Udara beku bergetar oleh tekanan angin dan listrik. Petir kembali mengalir deras di sepanjang tubuhnya, lebih liar, lebih terang.
Kelima kepalanya mengarah pada satu titik—
Storm.
Di daratan beku, Storm berdiri tenang. Rambutnya bergerak pelan tertiup angin dingin. Mata birunya bersinar redup seperti inti gletser purba.
Naga itu meraung.
Langit merespons.
Awan beku yang sebelumnya membatu kini retak oleh energi listrik yang dipaksakan menembusnya. Di atas kepala Storm, pusaran cahaya putih terbentuk—bukan sekadar sambaran, tapi satu pilar petir raksasa yang berputar seperti tombak surgawi.
Arabels menatap layar dengan napas tercekat.

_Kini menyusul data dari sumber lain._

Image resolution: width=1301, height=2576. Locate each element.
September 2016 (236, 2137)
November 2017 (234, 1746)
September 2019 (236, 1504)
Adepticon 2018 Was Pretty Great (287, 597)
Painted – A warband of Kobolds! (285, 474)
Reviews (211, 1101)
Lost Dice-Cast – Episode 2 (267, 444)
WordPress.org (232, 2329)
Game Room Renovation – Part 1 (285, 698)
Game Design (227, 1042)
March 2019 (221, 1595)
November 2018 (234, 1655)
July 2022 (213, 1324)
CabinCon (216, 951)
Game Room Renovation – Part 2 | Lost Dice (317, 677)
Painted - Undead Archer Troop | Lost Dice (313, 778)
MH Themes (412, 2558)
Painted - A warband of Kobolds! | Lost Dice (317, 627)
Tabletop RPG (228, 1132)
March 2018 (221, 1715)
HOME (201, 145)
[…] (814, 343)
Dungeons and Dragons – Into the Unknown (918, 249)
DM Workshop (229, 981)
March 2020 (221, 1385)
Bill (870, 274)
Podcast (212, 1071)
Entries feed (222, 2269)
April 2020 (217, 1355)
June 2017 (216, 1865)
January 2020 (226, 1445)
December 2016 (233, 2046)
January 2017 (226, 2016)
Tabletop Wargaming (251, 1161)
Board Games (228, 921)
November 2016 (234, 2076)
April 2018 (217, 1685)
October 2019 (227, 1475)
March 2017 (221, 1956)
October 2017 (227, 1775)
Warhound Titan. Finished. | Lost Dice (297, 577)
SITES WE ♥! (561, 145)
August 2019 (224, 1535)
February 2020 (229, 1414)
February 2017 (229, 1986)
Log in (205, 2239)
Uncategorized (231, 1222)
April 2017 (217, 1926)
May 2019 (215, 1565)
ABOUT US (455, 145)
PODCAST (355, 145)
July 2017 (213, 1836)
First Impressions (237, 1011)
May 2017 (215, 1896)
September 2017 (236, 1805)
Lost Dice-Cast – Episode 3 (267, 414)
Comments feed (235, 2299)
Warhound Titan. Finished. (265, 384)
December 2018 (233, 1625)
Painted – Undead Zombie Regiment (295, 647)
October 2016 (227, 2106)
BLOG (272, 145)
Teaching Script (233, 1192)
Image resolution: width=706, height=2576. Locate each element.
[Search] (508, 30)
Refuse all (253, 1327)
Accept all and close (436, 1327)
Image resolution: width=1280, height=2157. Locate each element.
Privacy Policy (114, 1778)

"Energi terkonsentrasi… itu lebih padat dari sebelumnya!"
Zero menggenggam kendali kemudi.
"Dia mengorbankan stabilitas cuacanya sendiri demi satu serangan."
Petir raksasa itu jatuh.
Langit seakan robek oleh cahaya.
Tanah es memantulkan kilatannya, membuat seluruh Risveyland menyala putih.
Storm tidak bergerak.
Ia hanya mengangkat satu tangan.
Udara di sekelilingnya langsung membeku lebih dalam—bukan sekadar dingin, tapi hampa panas.
"Petir," gumamnya pelan, "Adalah panas yang berlari terlalu cepat."
Ia menjentikkan jarinya.
Waktu seolah melambat sesaat.
Pilar petir itu menyentuh radius kekuasaannya—
Dan berhenti.
Cahaya yang tadi membara mulai meredup, berubah warna dari putih menyilaukan menjadi biru… lalu transparan.
Arus listrik yang mengamuk berubah menjadi jalur kristal bercabang, membeku di udara seperti akar pohon es yang menggantung dari langit.
Naga itu membelalakkan kelima matanya.
Petir raksasa miliknya—
Membeku.
Storm menurunkan tangannya perlahan.
"Di hadapan es yang absolut… bahkan cahaya pun membeku."
Dengan gerakan kecil jari telunjuknya—
Retakan muncul di sepanjang pilar petir beku itu.
Lalu—
Hancur.
Kristal-kristal listrik pecah menjadi serpihan cahaya yang jatuh seperti hujan bintang beku, berkilauan sebelum lenyap menyentuh tanah.
Langit kembali gelap.
Hanya tersisa kabut dingin yang berputar pelan.